Some best practices counsel for never making any negative comments about the prior art or elements not present in the invention; that is, everything is to be stated as an advantage of example embodiments. This practice is borne out of concerns about inequitable conduct in misleading the Office about the nature of the prior art, running afoul of MPEP 608.01(r), and providing the Examiner an “obviousness roadmap” by finding other prior art that also lacks the negative features. While I think this “all advantages” route in application drafting has merit if unsure about the prior art, it probably won’t invoke the limiting rule of Abbott, which seems to require a clear negative/problem statement. It’s a case-by-case situation, but where an invention does recognize and overcome an existing problem in known features that one would never want claim scope coverage over, I see little downside in including a general statement of problems newly recognized in existing features. Abbott adds to the worth of this approach in that it can help turn back a broad claim construction that recaptures the prior art features causing the problems.

I don’t draw any strong lessons from the court’s reversing the interpretation of “substantially fixed.” The opinion is a little conclusory in saying that the asserted prior art wrist attachment interpretation was inconsistent with the specification. I’m not sure if it was because the Board somewhat capriciously adopted that interpretation only in rehearing or because “substantially fixed” is a degree-type limitation that necessarily is more closely tied to the specification for its understanding. Maybe consider a cite to Abbott when faced with a really broad interpretation of a degree-type term that is described much more narrowly in the specification, and let me know how it goes.

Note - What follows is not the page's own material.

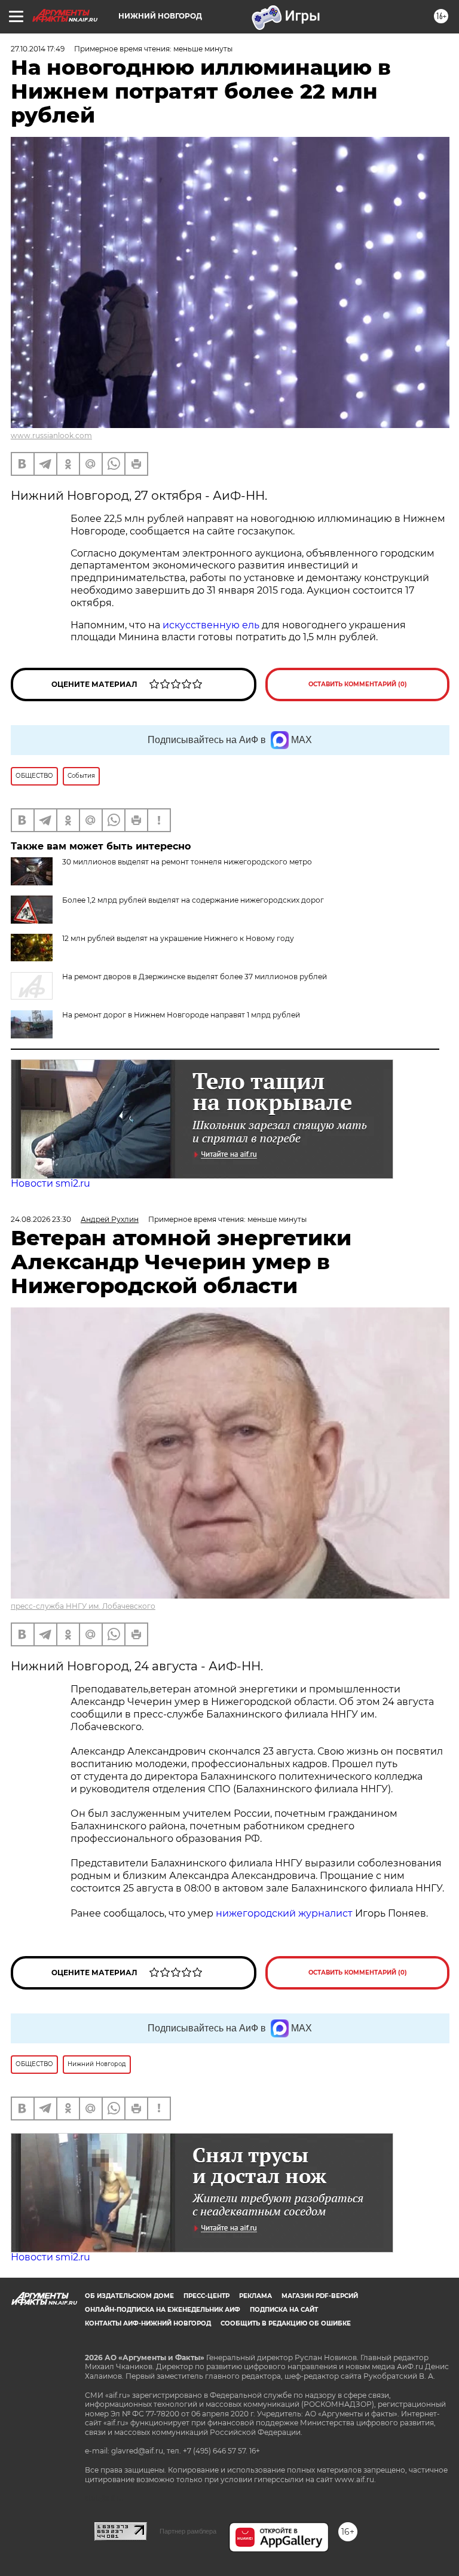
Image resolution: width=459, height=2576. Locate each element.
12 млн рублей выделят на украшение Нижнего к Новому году (178, 938)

Comment: I see this opinion as drawing the “broadest, reasonable interpretation” standard back from its current border, at least in the above-identified specific circumstances of Abbott. To me, the interpretation set down by the Federal Circuit feels closer to a litigation construction. That’s not a huge problem, sometimes the two standards are equivalent. I just observe that Abbott is very likely now prosecution history estopped from ever trying to assert their claims over devices that use sensors with only wired or cabled connections to an outside device. Had this issue in reexamination and case never occurred, however, would a proper claim construction at litigation have also not included the wire/cable interpretation? The answer must be “yes” given BRI never being narrower than litigation constructions, right? Yet I wonder if cases looking at specification implicit redefinition and disclaimer in claim construction would always require a non-wired construction.

Lastly, the ‘752 patent is claimed to for priority by over 100 different child applications. Talk about a fertile application.